Up north, in the Arctic and Canadian Territories, the manner of food preparation draws heavily on wild game prepared via methods which draws heavily on Inuit cooking techniques. On the other hand, Newfoundland and other maritime provinces have the British and Irish cooking as their main influences.

Toutins is one common dish in Newfoundland which is basically fried bread. Newfoundland is also famous for wild partridge berries, seal flippers, and cod tongues. However, cods have been fished almost to extinction and Newfoundland fishermen are turning to squid and shellfish to make their living. On the meantime, Nova Scotia is likewise famous for seafood cooking which include dishes of Digby scallops and Atlantic lobsters.

Even though regions find themselves having their own specialties, recent migration trends have brought many cooking preparation techniques from one region to another. So the originally Atlantic lobster, Belon oysters and Bras d’or of Nova Scotia can now be found as far in-land as Montreal, Toronto, Calgary and Vancouver.

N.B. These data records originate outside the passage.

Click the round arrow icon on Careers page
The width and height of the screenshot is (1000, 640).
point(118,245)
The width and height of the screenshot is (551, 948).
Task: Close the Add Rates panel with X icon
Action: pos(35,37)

The same goes with Matane shrimps, Brome Lake Duckling, wild rice, Arctic char, Winnipeg gold eye, Alberta beef, salmon caviar and Pacific oysters. These foods are now distributed all throughout Canada.

Canadians have very sweet teeth, as can be seen in the array of sweets and desserts their menus has to offer. They have practically every kind of berries imaginable, from blueberries to blackberries, gooseberries, saskatoonberries, pearberries, salmonberries, and cranberries.

Other popular desserts are pets de soeurs or those pastry doughs with brown sugar and cream filling. There are some weird sounding ones as well, like the beaver which are also known as elephant ears or moose antlers, Persians which looks like a cross between a cinnamon bun and a doughnut with strawberry icing on top, Nougabricot which is unique to Quebecois and consists of apricots, almonds, and pistachios, Moosehunters which are Molasses cookies, and figgy duff, a pudding found in Newfoundland.